• Problem:
Look through the records below for the line holding "Click the display/network". Write it out exactly, with each following line through the line holding "Given: Switch to the New Vendors tab".

[Saved entries]
● ● ●

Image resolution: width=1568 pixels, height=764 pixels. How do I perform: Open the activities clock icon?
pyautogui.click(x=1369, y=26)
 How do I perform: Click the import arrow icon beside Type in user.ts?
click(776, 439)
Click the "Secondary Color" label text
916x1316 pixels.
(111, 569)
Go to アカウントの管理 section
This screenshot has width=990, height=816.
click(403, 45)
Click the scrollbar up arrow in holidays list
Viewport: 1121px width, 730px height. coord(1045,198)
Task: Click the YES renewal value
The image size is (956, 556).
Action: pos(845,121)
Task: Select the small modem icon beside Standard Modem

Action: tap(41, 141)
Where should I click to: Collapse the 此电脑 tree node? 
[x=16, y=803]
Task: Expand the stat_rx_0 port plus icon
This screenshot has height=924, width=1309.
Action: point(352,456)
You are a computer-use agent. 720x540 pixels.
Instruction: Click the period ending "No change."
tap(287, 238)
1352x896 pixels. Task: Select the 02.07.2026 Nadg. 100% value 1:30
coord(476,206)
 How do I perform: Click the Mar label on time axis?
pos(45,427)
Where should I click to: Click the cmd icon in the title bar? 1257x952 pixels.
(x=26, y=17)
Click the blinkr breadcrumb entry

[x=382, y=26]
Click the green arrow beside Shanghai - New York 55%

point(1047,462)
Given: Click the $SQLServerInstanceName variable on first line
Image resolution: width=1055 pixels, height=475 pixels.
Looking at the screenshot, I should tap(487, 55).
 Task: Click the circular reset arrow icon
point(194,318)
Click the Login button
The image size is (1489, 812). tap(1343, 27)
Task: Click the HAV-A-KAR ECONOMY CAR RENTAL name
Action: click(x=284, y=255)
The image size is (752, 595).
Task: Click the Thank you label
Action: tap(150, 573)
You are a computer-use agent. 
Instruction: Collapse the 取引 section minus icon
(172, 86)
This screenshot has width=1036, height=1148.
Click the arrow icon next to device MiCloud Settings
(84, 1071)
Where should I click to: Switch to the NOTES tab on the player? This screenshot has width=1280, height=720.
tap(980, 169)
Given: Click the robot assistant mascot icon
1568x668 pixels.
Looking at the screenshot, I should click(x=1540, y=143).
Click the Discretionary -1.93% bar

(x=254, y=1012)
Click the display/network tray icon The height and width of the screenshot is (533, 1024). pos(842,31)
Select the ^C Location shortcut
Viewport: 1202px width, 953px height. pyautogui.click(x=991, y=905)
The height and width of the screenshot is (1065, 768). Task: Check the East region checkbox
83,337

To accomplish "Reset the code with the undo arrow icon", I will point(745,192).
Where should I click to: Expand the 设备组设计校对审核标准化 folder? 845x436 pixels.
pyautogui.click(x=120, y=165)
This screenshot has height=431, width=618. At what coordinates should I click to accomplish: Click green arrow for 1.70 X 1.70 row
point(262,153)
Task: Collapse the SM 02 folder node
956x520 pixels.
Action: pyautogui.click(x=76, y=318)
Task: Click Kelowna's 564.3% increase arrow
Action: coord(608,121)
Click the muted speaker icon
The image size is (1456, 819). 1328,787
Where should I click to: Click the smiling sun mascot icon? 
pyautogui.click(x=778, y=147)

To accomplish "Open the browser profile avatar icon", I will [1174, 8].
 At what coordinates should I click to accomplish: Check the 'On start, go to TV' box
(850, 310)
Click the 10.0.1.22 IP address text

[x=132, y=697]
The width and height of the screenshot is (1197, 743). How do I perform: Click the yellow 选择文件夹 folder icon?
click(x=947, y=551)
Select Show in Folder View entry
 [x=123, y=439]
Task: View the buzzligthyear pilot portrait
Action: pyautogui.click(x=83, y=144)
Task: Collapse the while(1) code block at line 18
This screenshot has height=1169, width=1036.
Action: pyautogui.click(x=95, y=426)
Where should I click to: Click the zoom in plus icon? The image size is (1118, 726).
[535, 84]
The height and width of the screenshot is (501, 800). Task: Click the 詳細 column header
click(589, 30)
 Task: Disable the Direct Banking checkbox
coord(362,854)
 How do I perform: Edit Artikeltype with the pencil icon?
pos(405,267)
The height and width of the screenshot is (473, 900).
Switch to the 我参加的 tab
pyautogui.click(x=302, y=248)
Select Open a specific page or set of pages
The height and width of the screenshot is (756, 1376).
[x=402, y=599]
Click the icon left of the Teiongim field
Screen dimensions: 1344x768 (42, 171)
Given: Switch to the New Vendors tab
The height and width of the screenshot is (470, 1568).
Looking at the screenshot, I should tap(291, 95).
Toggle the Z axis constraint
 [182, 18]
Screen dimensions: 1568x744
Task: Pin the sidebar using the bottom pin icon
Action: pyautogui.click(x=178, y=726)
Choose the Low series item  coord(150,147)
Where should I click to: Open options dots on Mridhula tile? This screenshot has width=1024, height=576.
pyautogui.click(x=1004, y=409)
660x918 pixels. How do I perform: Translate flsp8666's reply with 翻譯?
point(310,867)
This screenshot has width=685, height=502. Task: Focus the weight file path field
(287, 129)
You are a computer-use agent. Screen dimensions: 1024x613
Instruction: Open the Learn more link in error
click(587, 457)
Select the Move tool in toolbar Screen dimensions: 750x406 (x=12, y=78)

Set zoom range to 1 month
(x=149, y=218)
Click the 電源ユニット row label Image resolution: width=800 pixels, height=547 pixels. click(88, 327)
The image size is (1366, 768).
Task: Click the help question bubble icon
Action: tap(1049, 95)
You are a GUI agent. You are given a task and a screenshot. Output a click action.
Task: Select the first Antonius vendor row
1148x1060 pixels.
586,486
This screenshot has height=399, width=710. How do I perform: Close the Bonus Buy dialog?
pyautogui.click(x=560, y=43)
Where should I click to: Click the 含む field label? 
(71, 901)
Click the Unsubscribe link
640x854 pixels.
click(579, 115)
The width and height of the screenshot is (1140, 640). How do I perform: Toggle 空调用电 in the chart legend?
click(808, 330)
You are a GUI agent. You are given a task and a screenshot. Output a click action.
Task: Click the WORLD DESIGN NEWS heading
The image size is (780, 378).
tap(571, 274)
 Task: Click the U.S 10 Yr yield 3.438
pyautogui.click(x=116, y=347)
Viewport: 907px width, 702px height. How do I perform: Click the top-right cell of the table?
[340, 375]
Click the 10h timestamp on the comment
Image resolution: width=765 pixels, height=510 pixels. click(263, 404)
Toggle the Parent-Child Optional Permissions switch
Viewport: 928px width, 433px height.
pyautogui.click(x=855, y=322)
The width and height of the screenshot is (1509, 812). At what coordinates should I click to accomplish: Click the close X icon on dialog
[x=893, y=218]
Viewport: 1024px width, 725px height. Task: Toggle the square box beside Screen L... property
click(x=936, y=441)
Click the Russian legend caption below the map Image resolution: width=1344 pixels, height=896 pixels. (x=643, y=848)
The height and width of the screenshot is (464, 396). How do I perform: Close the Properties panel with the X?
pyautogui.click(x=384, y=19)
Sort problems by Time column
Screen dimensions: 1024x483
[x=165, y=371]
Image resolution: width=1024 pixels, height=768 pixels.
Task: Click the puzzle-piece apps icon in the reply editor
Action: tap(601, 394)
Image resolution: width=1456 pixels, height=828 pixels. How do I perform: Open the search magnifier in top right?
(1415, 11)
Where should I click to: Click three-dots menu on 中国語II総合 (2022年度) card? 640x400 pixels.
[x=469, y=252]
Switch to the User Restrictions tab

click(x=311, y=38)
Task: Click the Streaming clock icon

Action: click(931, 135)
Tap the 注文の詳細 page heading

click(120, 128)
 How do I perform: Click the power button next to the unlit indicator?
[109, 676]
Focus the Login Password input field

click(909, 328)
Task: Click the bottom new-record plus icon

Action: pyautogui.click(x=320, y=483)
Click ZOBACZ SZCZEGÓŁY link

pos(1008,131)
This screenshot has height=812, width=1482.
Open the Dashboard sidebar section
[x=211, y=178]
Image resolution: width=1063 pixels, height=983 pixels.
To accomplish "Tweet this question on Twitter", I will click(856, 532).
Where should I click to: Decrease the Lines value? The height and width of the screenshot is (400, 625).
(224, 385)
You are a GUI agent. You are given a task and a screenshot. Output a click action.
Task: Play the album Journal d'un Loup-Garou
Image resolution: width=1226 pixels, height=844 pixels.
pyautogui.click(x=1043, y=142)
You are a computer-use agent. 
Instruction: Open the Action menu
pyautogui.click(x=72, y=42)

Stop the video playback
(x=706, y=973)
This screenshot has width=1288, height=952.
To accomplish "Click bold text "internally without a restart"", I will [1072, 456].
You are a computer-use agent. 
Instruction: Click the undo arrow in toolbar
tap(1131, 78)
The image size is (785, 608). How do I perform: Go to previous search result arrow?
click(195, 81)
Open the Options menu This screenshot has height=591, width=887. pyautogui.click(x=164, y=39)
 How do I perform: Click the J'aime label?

● ● ●

• Exercise answer:
Click the display/network tray icon The height and width of the screenshot is (533, 1024). pos(842,31)
Select the ^C Location shortcut
Viewport: 1202px width, 953px height. pyautogui.click(x=991, y=905)
The height and width of the screenshot is (1065, 768). Task: Check the East region checkbox
83,337

To accomplish "Reset the code with the undo arrow icon", I will point(745,192).
Where should I click to: Expand the 设备组设计校对审核标准化 folder? 845x436 pixels.
pyautogui.click(x=120, y=165)
This screenshot has height=431, width=618. At what coordinates should I click to accomplish: Click green arrow for 1.70 X 1.70 row
point(262,153)
Task: Collapse the SM 02 folder node
956x520 pixels.
Action: pyautogui.click(x=76, y=318)
Task: Click Kelowna's 564.3% increase arrow
Action: coord(608,121)
Click the muted speaker icon
The image size is (1456, 819). 1328,787
Where should I click to: Click the smiling sun mascot icon? 
pyautogui.click(x=778, y=147)

To accomplish "Open the browser profile avatar icon", I will [1174, 8].
 At what coordinates should I click to accomplish: Check the 'On start, go to TV' box
(850, 310)
Click the 10.0.1.22 IP address text

[x=132, y=697]
The width and height of the screenshot is (1197, 743). How do I perform: Click the yellow 选择文件夹 folder icon?
click(x=947, y=551)
Select Show in Folder View entry
 [x=123, y=439]
Task: View the buzzligthyear pilot portrait
Action: pyautogui.click(x=83, y=144)
Task: Collapse the while(1) code block at line 18
This screenshot has height=1169, width=1036.
Action: pyautogui.click(x=95, y=426)
Where should I click to: Click the zoom in plus icon? The image size is (1118, 726).
[535, 84]
The height and width of the screenshot is (501, 800). Task: Click the 詳細 column header
click(589, 30)
 Task: Disable the Direct Banking checkbox
coord(362,854)
 How do I perform: Edit Artikeltype with the pencil icon?
pos(405,267)
The height and width of the screenshot is (473, 900).
Switch to the 我参加的 tab
pyautogui.click(x=302, y=248)
Select Open a specific page or set of pages
The height and width of the screenshot is (756, 1376).
[x=402, y=599]
Click the icon left of the Teiongim field
Screen dimensions: 1344x768 (42, 171)
Given: Switch to the New Vendors tab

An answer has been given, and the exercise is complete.